Dopo le ultime ispezioni dell’AIFA, è stato dato il via libera definitivo alla prima produzione delle prime partite di Canapa per fini terapeutici.

Il piano di azione per la realizzazione di questo progetto pilota è stato possibile solo dopo la sigla di un memorandum tra Ministero della Difesa e Ministero della Salute, firmato nel settembre 2014. L’accordo in sostanza prevede la creazione di un spazio controllato per la produzione di canapa – altrimenti conosciuta come marijuana – in regime di massima sicurezza, all’interno di uno stabilimento militare fiorentino.

Marijuana all’avanguardia

La realizzazione di questo pilota fa dell’Italia il primo e unico Stato mem­bro dell’Onu a gestire la pro­du­zione di can­na­bis in strut­ture pubbliche. A controbilanciare questo slancio rimane però la questione delle Linee Guida per la prescrizioni dei prodotti: il Ministero della Salute deve ancora pronunciarsi su criteri e modalità di assegnazione delle terapie a base di canapa.

Perché la Cannabis?

Da molto tempo è noto nel mondo medico-scientifico che il delta-9-tetraidrocannabinolo (THC), uno dei maggiori principi attivi della cannabis, può avere diversi utilizzi in ambito terapeutico. Il THC è infatti una sostanza psicotropa – o stupefacente – che agisce al livello del sistema nervoso centrale stimolando il rilascio di dopamina, determinando un’azione antidolorifica molto rilevante, ma no solo: la cannabis può essere utilizzata anche come antiemetico e stimolante della fame.
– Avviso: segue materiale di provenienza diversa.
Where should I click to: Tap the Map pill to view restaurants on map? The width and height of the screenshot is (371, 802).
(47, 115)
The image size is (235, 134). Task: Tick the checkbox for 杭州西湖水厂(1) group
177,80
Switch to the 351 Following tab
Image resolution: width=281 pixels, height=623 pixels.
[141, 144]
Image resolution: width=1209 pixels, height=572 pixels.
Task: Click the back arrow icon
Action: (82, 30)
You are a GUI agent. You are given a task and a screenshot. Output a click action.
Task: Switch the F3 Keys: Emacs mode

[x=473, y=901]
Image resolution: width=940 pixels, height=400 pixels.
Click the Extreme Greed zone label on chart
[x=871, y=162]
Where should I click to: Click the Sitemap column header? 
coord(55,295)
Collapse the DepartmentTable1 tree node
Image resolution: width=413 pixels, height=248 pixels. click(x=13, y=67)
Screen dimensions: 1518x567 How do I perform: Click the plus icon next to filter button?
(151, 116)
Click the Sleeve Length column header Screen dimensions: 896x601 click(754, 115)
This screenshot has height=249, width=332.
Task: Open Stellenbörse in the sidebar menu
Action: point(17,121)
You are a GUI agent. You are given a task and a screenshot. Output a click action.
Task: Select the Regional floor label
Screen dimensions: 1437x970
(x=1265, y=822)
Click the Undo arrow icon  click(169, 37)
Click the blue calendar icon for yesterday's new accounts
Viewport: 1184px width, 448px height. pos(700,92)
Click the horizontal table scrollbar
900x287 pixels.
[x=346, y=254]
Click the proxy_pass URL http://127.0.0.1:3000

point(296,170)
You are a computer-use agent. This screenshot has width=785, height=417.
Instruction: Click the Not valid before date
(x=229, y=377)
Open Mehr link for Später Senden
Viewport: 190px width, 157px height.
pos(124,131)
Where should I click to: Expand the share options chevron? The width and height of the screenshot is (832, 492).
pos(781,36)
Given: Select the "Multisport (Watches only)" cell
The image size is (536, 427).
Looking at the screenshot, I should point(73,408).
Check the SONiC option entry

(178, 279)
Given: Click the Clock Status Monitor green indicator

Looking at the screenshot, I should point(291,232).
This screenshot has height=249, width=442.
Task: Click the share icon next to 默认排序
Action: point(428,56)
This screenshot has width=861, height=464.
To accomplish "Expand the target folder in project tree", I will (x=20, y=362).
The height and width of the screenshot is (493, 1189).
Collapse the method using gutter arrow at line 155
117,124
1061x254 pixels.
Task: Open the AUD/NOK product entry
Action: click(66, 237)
Gli impieghi più rilevanti dei prodotti che derivano dalla marijuana, però, riguardano soprattutto le cure palliative contro il dolore nelle persone affette da tumori di grave entità e nel trattamento sintomatico delle contrazioni muscolari dovute ad alcune malattie neurodegenerative come sclerosi multipla o SLA.

Nuove terapie

L’uso dei derivati dalla canapa non è certo una novità, sebbene consultando Pharmawizard si può notare che non vengano elencati farmaci contenenti THC. Emblematico è il caso del Sativex, farmaco presente in Italia dal 2013, utilizzato per il trattamento del dolore tumorale e nelle terapie per la sclerosi multipla. Il Sativex è un farmaco ospedaliero, che non viene quindi commercializzato in farmacia.

L’avvio di queste coltivazioni “di stato” è orientato ad ampliare l’impiego del THC nella cura di uno spettro di disturbi più ampio, e, probabilmente, per una diffusione di queste terapie che vada oltre l’ambito ospedaliero.